Jenkins, a leading open source automation server, announced on Saturday that its deprecated Confluence service was successfully attacked through the Confluence CVE-2021-26084 exploit — something that US Cybercom warned of in a notice last week.
In a statement, Jenkins documentation officer Mark Waite explained that the affected server was taken offline and the team is investigating the impact of the issue.
“At this time we have no reason to believe that any Jenkins releases, plugins, or source code have been affected. Thus far in our investigation, we have learned that the Confluence CVE-2021-26084 exploit was used to install what we believe was a Monero miner in the container running the service,” Waite wrote.
“From there an attacker would not be able to access much of our other infrastructure. Confluence did integrate with our integrated identity system which also powers Jira, Artifactory, and numerous other services.”
Waite added that there is no indication that any developer credentials were taken during the attack but that they “cannot assert otherwise and are therefore assuming the worst.”
Jenkins said that until it re-establishes a “chain of trust with our developer community,” it will be preventing releases. Every account password has been reset and the Jenkins infrastructure team has permanently disabled the Confluence service. The team has also rotated privileged credentials and taken measures to reduce the scope of access across their infrastructure.
“We are working closely with our colleagues at the Linux Foundation and the Continuous Delivery Foundation to ensure that infrastructure which is not directly managed by the Jenkins project is also scrutinized,” Waite noted.
“In October 2019 we made the Confluence server read-only effectively deprecating it for day-to-day use within the project. At that time, we began migrating documentation and changelogs from the wiki to GitHub repositories. That migration has been ongoing, with hundreds of plugins and many other documentation pages moved from the wiki to GitHub repositories.”
Atlassian updated its notice — released on August 25 — to confirm that the vulnerability is being actively exploited in the wild.
“Affected servers should be patched immediately. The vulnerability is exploitable by unauthenticated users regardless of configuration,” Atlassian added to their previous notice.
US Cybercom caused a stir when it tweeted on Friday, “Mass exploitation of Atlassian Confluence CVE-2021-26084 is ongoing and expected to accelerate. Please patch immediately if you haven’t already — this cannot wait until after the weekend.”
BleepingComputer confirmed on Thursday that some threat actors are installing cryptominers on both Windows and Linux Confluence servers using the vulnerability.
Shawn Smith, director of infrastructure at nVisium, told ZDNet that the Atlassian Confluence vulnerability is “definitely still being exploited.”
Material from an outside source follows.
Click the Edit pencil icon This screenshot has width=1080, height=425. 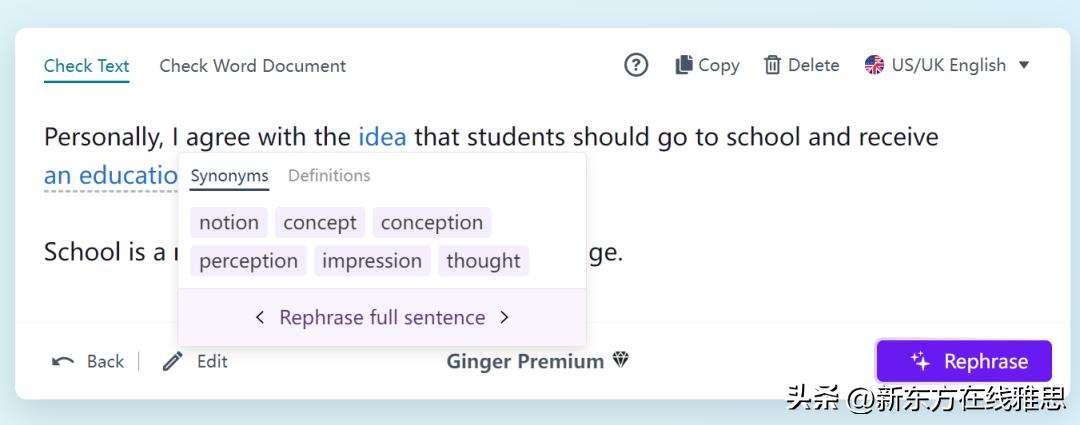point(173,361)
“If we look at the list of versions that are vulnerable, it includes nearly every version — all the way back to the 4.x.x line, which was originally released in 2011. Looking at the early details, we know that nearly 15,000 servers were present online before the vulnerability disclosure — and eight days later that number had dropped by less than 4,000,” Smith said.
“Now, we’re only an additional five days beyond that and it’s unlikely that a significant number of servers were patched, especially considering it was a holiday weekend in the United States.”
Cybersecurity company Censys updated their own blog post on Sunday to say that the number of vulnerable Confluence instances dropped from 11,689 to 8,597 since last Thursday.
Bad Packets reported that CVE-2021-26084 exploit activity was being detected from hosts based in Russia targeting their Atlassian Confluence honeypots.
They previously said they “detected mass scanning and exploited activity from hosts in Brazil, China, Hong Kong, Nepal, Romania, Russia and the US targeting Atlassian Confluence servers vulnerable to remote code execution.”